J Mol Biol


. 2020 Jul 22;S0022-2836(20)30456-3.
doi: 10.1016/j.jmb.2020.07.009. Online ahead of print.
Mutations Strengthened SARS-CoV-2 Infectivity


Jiahui Chen ¹ , Rui Wang ¹ , Menglun Wang ¹ , Guo-Wei Wei ²



Affiliations

• PMID: 32710986
• DOI: 10.1016/j.jmb.2020.07.009

Abstract

Severe acute respiratory syndrome coronavirus 2 (SARS-CoV-2) infectivity is a major concern in coronavirus disease 2019 (COVID-19) prevention and economic reopening. However, rigorous determination of SARS-COV-2 infectivity is very difficult owing to its continuous evolution with over ten thousand single nucleotide polymorphisms (SNP) variants in many subtypes.
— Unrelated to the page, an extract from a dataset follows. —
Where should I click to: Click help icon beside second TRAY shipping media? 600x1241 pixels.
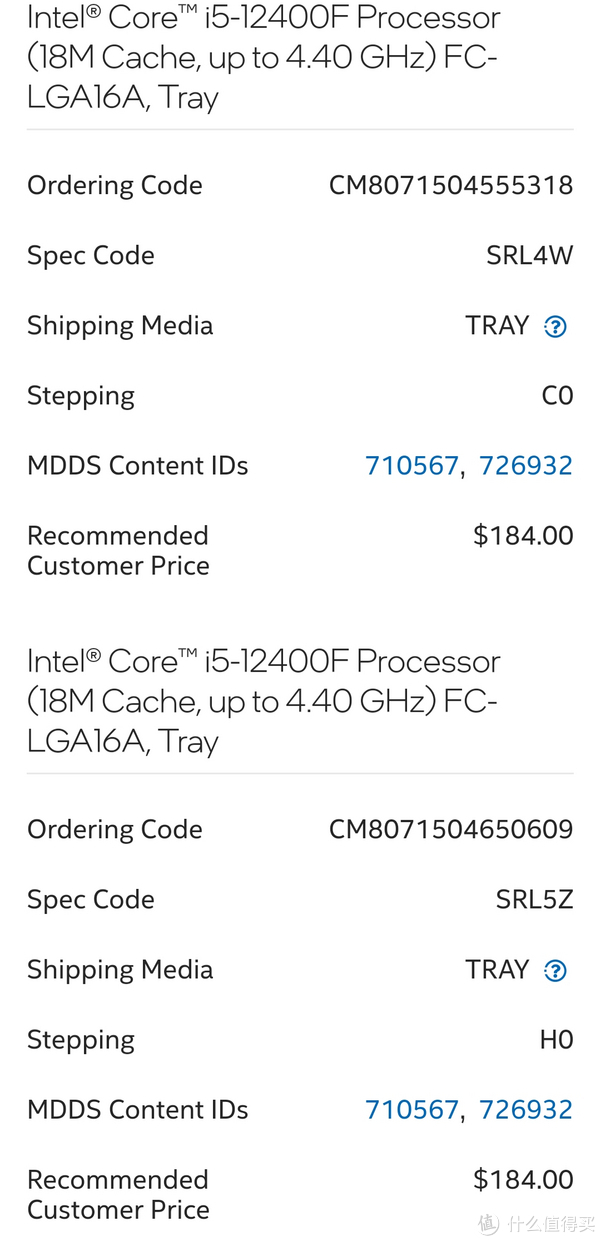(x=555, y=971)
We employ an algebraic topology-based machine learning model to quantitatively evaluate the binding free energy changes of SARS-CoV-2 spike glycoprotein (S protein) and host angiotensin-converting enzyme 2 (ACE2) receptor following mutations. We reveal that the SARS-CoV-2 virus becomes more infectious. Three out of six SARS-CoV-2 sub- types have become slightly more infectious, while other three subtypes have significantly strengthened their infectivity. We also find that SARS-CoV-2 is slightly more infectious than SARS-CoV according to computed S protein-ACE2 binding free energy changes. Based on a systematic evaluation of all possible 3686 future mutations on the S protein receptor-binding domain (RBD), we show that most likely future mutations will make SARS-CoV-2 more infectious. Combining sequence alignment, probability analysis, and binding free energy calculation, we predict that a few residues on the receptor-binding motif (RBM), i.e., 452, 489, 500, 501, and 505, have high chances to mutate into significantly more infectious COVID-19 strains.

Keywords: Binding free energy change; Deep learning; Mutation; Persistent homology; Protein–protein interaction; Viral infectivity.